__The problem__
Take the line with "Task: Click the group" and all lines after it, through the end of the records below, and repeat them exactly.

__Exercise data__
--- START ---

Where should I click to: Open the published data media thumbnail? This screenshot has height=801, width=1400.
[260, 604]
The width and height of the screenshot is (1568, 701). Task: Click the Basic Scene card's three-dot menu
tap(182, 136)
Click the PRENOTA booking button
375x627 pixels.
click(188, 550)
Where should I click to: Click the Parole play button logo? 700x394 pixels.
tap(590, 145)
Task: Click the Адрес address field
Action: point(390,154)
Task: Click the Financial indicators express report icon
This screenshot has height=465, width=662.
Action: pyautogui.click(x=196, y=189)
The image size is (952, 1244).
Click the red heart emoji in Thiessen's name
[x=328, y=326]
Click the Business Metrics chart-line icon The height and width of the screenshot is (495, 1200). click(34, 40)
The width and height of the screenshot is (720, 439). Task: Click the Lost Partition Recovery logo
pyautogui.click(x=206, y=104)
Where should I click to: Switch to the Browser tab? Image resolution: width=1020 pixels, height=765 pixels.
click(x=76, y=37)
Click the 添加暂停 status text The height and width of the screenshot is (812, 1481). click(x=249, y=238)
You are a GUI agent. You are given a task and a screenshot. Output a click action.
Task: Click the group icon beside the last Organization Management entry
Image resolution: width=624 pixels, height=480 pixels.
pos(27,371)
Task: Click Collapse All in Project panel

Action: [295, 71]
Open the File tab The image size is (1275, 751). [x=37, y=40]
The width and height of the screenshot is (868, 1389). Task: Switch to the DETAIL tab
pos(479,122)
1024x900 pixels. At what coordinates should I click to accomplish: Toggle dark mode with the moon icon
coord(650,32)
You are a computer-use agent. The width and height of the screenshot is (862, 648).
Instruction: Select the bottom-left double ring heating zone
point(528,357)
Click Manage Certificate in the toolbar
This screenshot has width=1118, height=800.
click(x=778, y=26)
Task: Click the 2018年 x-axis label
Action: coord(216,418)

--- END ---

__Answer for the task__
Task: Click the group icon beside the last Organization Management entry
Image resolution: width=624 pixels, height=480 pixels.
pos(27,371)
Task: Click Collapse All in Project panel

Action: [295, 71]
Open the File tab The image size is (1275, 751). [x=37, y=40]
The width and height of the screenshot is (868, 1389). Task: Switch to the DETAIL tab
pos(479,122)
1024x900 pixels. At what coordinates should I click to accomplish: Toggle dark mode with the moon icon
coord(650,32)
You are a computer-use agent. The width and height of the screenshot is (862, 648).
Instruction: Select the bottom-left double ring heating zone
point(528,357)
Click Manage Certificate in the toolbar
This screenshot has width=1118, height=800.
click(x=778, y=26)
Task: Click the 2018年 x-axis label
Action: coord(216,418)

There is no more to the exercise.